-- DATASET follows --

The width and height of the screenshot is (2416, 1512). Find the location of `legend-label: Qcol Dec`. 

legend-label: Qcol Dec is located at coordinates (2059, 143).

-- DATASET concluded --
-- DATASET follows --

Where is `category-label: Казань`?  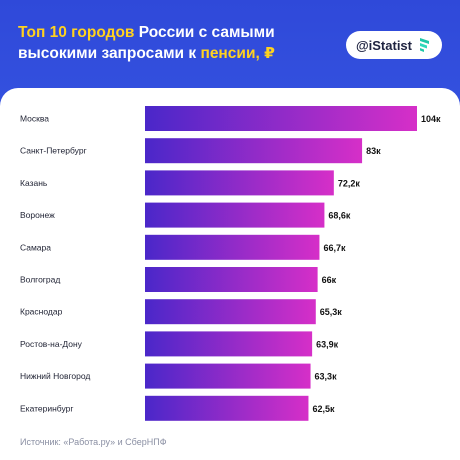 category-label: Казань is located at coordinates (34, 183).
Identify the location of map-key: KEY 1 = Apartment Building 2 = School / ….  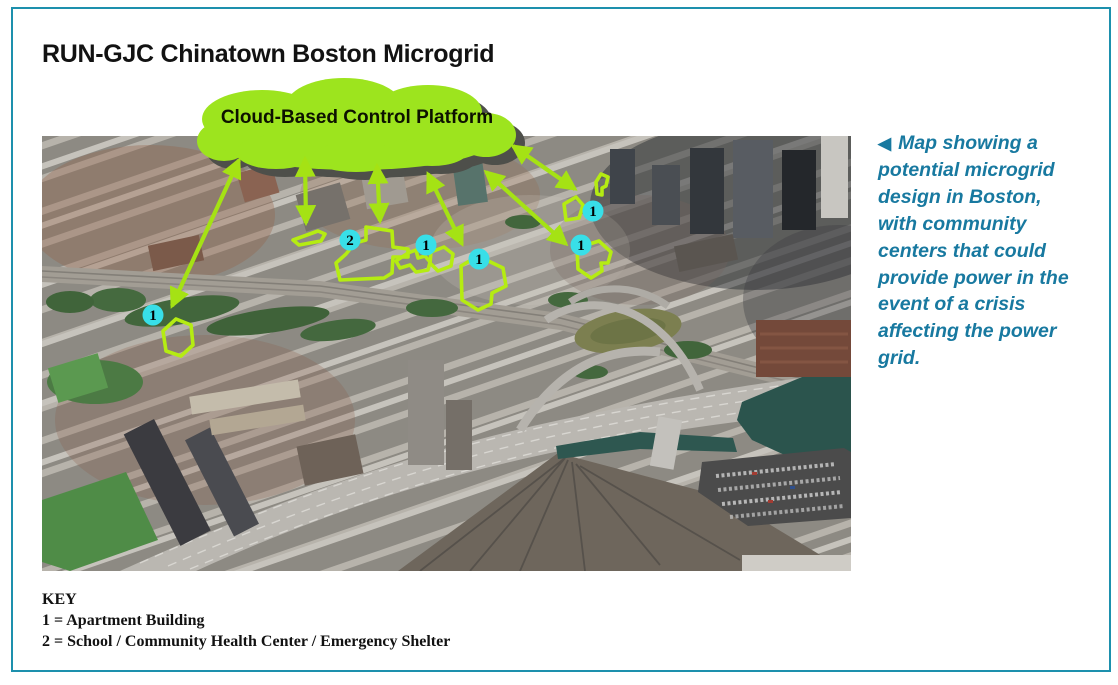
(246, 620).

-- DATASET concluded --

# DIRECTIONS
Put the stretch of the listing from the line containing "The width and" through the line containing "legend-label: Qcol Dec is" into a Markdown table with columns Row and Text, numbering each line and omitting blank ones.

# PROBLEM SOLUTION
| Row | Text |
|---|---|
| 1 | The width and height of the screenshot is (2416, 1512). Find the location of `legend-label: Qcol Dec`.  |
| 2 | legend-label: Qcol Dec is located at coordinates (2059, 143). |